Do you know that is what Hezekiah said to God? He said, "God, extend my life." Why? He said, "All my life I have served you with my whole heart." He gave God a good reason why his life should be spared. So God added on fifteen years.
A prayer is a judgment. It is your judgment of why you are petitioning. In some cases, the reason for the judgment to be made in that way is going to be very obvious. You are in that situation where you are hanging upside down in the well by one foot. "God save me. I am hanging upside down in the well." That is pretty good judgment. It is pretty obvious that it is one that needs to be made. Sometimes it is obvious.
Now, you watch after you have prayed. You watch the events unfold. And you learn. If God answered it the way you asked, what a confidence builder that is that your judgment is right. If it does not quite come in the way that you asked, but it is answered, then you know that your judgment of the situation—though it was partially right—was not completely right.
Prayer becomes a tool to teach us how to judge. Because God is going to give the right answer every time. But we learn.
You read in the Bible and you find that these people attributed things to God. How did they know that? They were praying about the situations and they knew that God's involvement was in these historical situations that we are now reading about.
We could go through quite a number of these where this word palal fits. It is really interesting when this is considered in the light of I Corinthians 6 where Paul says we are going to judge angels. How can you judge if you do not know how to judge? Does not Revelation 5:10 say that we are going to be kings? Does it not say that we are already in training to be a priest? What does a king do? He judges.

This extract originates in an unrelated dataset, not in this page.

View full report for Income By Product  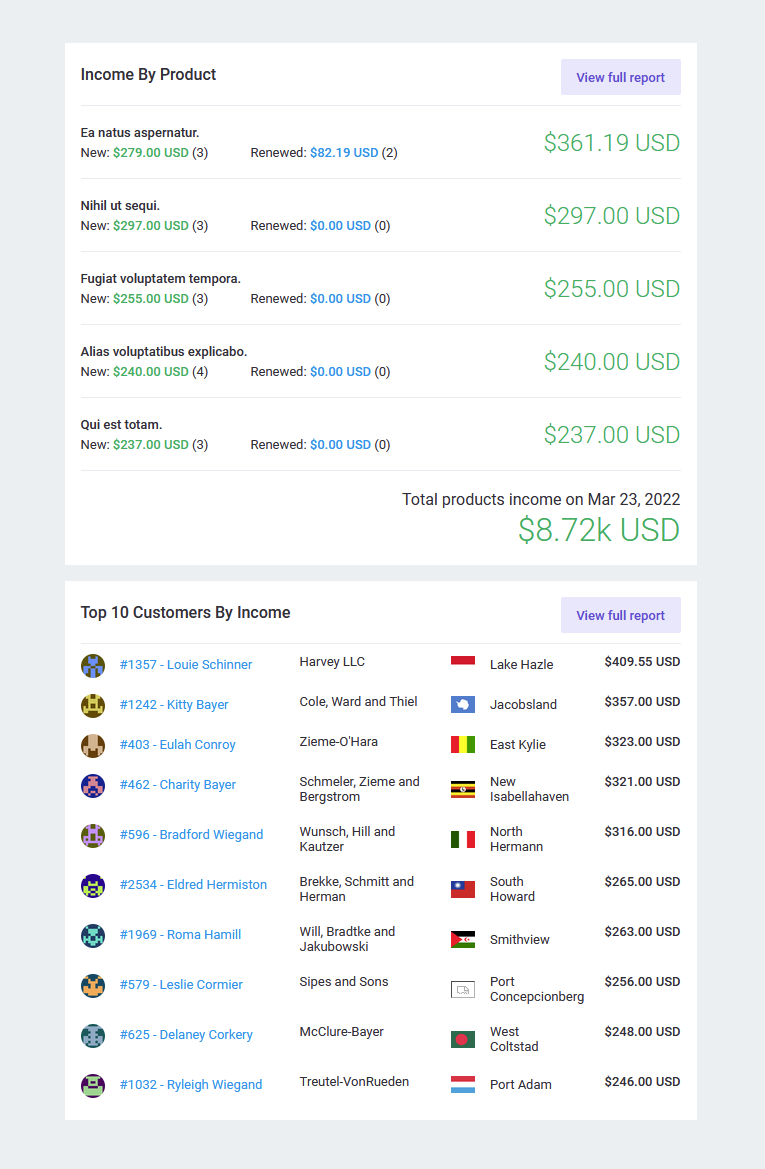pyautogui.click(x=620, y=78)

Prayer is a tool. It is a tool, one of whose major purposes is to teach us how to judge. It is your evaluation of circumstances, expressed to God in the form of reasoning, and usually containing a specific request based on your evaluation.
That is what a prayer is. It is not just talking to God. It is your judgment, your evaluation, of the circumstance, expressed to God in the form of reason and usually containing a request that you want supplied for yourself or for others. So when you finally break them up, your involvement increases; then in watching them being responded to by God, we learn to judge.